■ WHAT YOU NEED TO DO: Copy all of the material below word for word, leaving every line unchanged.

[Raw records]
[Start]

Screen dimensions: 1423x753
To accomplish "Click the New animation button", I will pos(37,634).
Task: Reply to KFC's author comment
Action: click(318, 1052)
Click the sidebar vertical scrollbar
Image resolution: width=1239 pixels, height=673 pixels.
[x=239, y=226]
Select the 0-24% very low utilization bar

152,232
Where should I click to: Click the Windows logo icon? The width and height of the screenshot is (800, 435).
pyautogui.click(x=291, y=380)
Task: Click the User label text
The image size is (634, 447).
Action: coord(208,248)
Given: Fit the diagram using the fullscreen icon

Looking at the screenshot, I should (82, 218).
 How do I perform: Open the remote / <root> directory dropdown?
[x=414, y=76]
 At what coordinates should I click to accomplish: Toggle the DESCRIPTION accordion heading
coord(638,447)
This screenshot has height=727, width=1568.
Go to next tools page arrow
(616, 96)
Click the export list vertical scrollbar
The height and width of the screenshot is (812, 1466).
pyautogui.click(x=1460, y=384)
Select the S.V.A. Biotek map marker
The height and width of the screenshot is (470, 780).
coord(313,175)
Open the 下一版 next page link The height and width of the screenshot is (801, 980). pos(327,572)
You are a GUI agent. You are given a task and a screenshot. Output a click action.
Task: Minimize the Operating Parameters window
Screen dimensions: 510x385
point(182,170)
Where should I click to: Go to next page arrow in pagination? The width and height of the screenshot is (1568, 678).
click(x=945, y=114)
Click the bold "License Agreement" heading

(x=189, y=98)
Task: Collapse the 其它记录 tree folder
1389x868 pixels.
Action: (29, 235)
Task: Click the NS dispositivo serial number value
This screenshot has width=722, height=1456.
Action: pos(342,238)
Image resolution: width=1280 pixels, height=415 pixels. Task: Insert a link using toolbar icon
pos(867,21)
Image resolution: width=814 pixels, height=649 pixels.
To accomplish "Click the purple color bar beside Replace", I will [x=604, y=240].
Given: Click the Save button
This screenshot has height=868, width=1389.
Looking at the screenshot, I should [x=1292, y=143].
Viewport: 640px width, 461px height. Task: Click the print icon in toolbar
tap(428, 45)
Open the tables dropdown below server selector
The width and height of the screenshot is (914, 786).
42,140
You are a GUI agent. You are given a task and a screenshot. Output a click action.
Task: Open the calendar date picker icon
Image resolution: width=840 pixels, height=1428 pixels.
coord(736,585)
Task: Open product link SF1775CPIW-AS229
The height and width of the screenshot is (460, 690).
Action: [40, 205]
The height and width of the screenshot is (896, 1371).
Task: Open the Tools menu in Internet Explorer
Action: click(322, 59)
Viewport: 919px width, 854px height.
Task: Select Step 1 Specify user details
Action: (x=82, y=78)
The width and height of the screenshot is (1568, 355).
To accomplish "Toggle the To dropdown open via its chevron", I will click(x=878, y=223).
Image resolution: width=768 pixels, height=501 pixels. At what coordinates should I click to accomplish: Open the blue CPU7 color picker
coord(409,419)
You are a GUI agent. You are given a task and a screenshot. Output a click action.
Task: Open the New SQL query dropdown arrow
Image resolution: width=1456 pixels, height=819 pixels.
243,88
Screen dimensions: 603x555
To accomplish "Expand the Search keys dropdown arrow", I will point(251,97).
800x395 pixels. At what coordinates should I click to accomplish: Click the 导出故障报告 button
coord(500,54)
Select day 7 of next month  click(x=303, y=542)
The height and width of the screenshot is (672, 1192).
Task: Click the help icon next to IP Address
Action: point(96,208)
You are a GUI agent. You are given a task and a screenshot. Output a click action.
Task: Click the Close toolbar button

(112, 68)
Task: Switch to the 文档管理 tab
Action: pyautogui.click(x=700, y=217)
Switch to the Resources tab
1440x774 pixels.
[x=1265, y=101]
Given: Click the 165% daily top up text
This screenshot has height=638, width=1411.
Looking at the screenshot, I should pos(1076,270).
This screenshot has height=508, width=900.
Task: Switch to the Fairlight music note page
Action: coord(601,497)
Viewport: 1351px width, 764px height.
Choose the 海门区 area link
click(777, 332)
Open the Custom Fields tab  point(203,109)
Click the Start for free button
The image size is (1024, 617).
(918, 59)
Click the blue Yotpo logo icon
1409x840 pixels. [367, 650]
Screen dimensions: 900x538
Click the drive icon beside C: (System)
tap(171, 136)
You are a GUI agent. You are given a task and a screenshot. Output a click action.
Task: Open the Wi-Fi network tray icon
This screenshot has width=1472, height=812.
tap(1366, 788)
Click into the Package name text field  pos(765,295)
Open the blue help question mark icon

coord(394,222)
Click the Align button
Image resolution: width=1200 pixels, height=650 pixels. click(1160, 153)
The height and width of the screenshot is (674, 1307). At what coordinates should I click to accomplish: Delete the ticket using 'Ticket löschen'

[End]

■ EXERCISE SOLUTION:
Screen dimensions: 1423x753
To accomplish "Click the New animation button", I will pos(37,634).
Task: Reply to KFC's author comment
Action: click(318, 1052)
Click the sidebar vertical scrollbar
Image resolution: width=1239 pixels, height=673 pixels.
[x=239, y=226]
Select the 0-24% very low utilization bar

152,232
Where should I click to: Click the Windows logo icon? The width and height of the screenshot is (800, 435).
pyautogui.click(x=291, y=380)
Task: Click the User label text
The image size is (634, 447).
Action: coord(208,248)
Given: Fit the diagram using the fullscreen icon

Looking at the screenshot, I should (82, 218).
 How do I perform: Open the remote / <root> directory dropdown?
[x=414, y=76]
 At what coordinates should I click to accomplish: Toggle the DESCRIPTION accordion heading
coord(638,447)
This screenshot has height=727, width=1568.
Go to next tools page arrow
(616, 96)
Click the export list vertical scrollbar
The height and width of the screenshot is (812, 1466).
pyautogui.click(x=1460, y=384)
Select the S.V.A. Biotek map marker
The height and width of the screenshot is (470, 780).
coord(313,175)
Open the 下一版 next page link The height and width of the screenshot is (801, 980). pos(327,572)
You are a GUI agent. You are given a task and a screenshot. Output a click action.
Task: Minimize the Operating Parameters window
Screen dimensions: 510x385
point(182,170)
Where should I click to: Go to next page arrow in pagination? The width and height of the screenshot is (1568, 678).
click(x=945, y=114)
Click the bold "License Agreement" heading

(x=189, y=98)
Task: Collapse the 其它记录 tree folder
1389x868 pixels.
Action: (29, 235)
Task: Click the NS dispositivo serial number value
This screenshot has width=722, height=1456.
Action: pos(342,238)
Image resolution: width=1280 pixels, height=415 pixels. Task: Insert a link using toolbar icon
pos(867,21)
Image resolution: width=814 pixels, height=649 pixels.
To accomplish "Click the purple color bar beside Replace", I will [x=604, y=240].
Given: Click the Save button
This screenshot has height=868, width=1389.
Looking at the screenshot, I should [x=1292, y=143].
Viewport: 640px width, 461px height. Task: Click the print icon in toolbar
tap(428, 45)
Open the tables dropdown below server selector
The width and height of the screenshot is (914, 786).
42,140
You are a GUI agent. You are given a task and a screenshot. Output a click action.
Task: Open the calendar date picker icon
Image resolution: width=840 pixels, height=1428 pixels.
coord(736,585)
Task: Open product link SF1775CPIW-AS229
The height and width of the screenshot is (460, 690).
Action: [40, 205]
The height and width of the screenshot is (896, 1371).
Task: Open the Tools menu in Internet Explorer
Action: click(322, 59)
Viewport: 919px width, 854px height.
Task: Select Step 1 Specify user details
Action: (x=82, y=78)
The width and height of the screenshot is (1568, 355).
To accomplish "Toggle the To dropdown open via its chevron", I will click(x=878, y=223).
Image resolution: width=768 pixels, height=501 pixels. At what coordinates should I click to accomplish: Open the blue CPU7 color picker
coord(409,419)
You are a GUI agent. You are given a task and a screenshot. Output a click action.
Task: Open the New SQL query dropdown arrow
Image resolution: width=1456 pixels, height=819 pixels.
243,88
Screen dimensions: 603x555
To accomplish "Expand the Search keys dropdown arrow", I will point(251,97).
800x395 pixels. At what coordinates should I click to accomplish: Click the 导出故障报告 button
coord(500,54)
Select day 7 of next month  click(x=303, y=542)
The height and width of the screenshot is (672, 1192).
Task: Click the help icon next to IP Address
Action: point(96,208)
You are a GUI agent. You are given a task and a screenshot. Output a click action.
Task: Click the Close toolbar button

(112, 68)
Task: Switch to the 文档管理 tab
Action: pyautogui.click(x=700, y=217)
Switch to the Resources tab
1440x774 pixels.
[x=1265, y=101]
Given: Click the 165% daily top up text
This screenshot has height=638, width=1411.
Looking at the screenshot, I should pos(1076,270).
This screenshot has height=508, width=900.
Task: Switch to the Fairlight music note page
Action: coord(601,497)
Viewport: 1351px width, 764px height.
Choose the 海门区 area link
click(777, 332)
Open the Custom Fields tab  point(203,109)
Click the Start for free button
The image size is (1024, 617).
(918, 59)
Click the blue Yotpo logo icon
1409x840 pixels. [367, 650]
Screen dimensions: 900x538
Click the drive icon beside C: (System)
tap(171, 136)
You are a GUI agent. You are given a task and a screenshot. Output a click action.
Task: Open the Wi-Fi network tray icon
This screenshot has width=1472, height=812.
tap(1366, 788)
Click into the Package name text field  pos(765,295)
Open the blue help question mark icon

coord(394,222)
Click the Align button
Image resolution: width=1200 pixels, height=650 pixels. click(1160, 153)
The height and width of the screenshot is (674, 1307). At what coordinates should I click to accomplish: Delete the ticket using 'Ticket löschen'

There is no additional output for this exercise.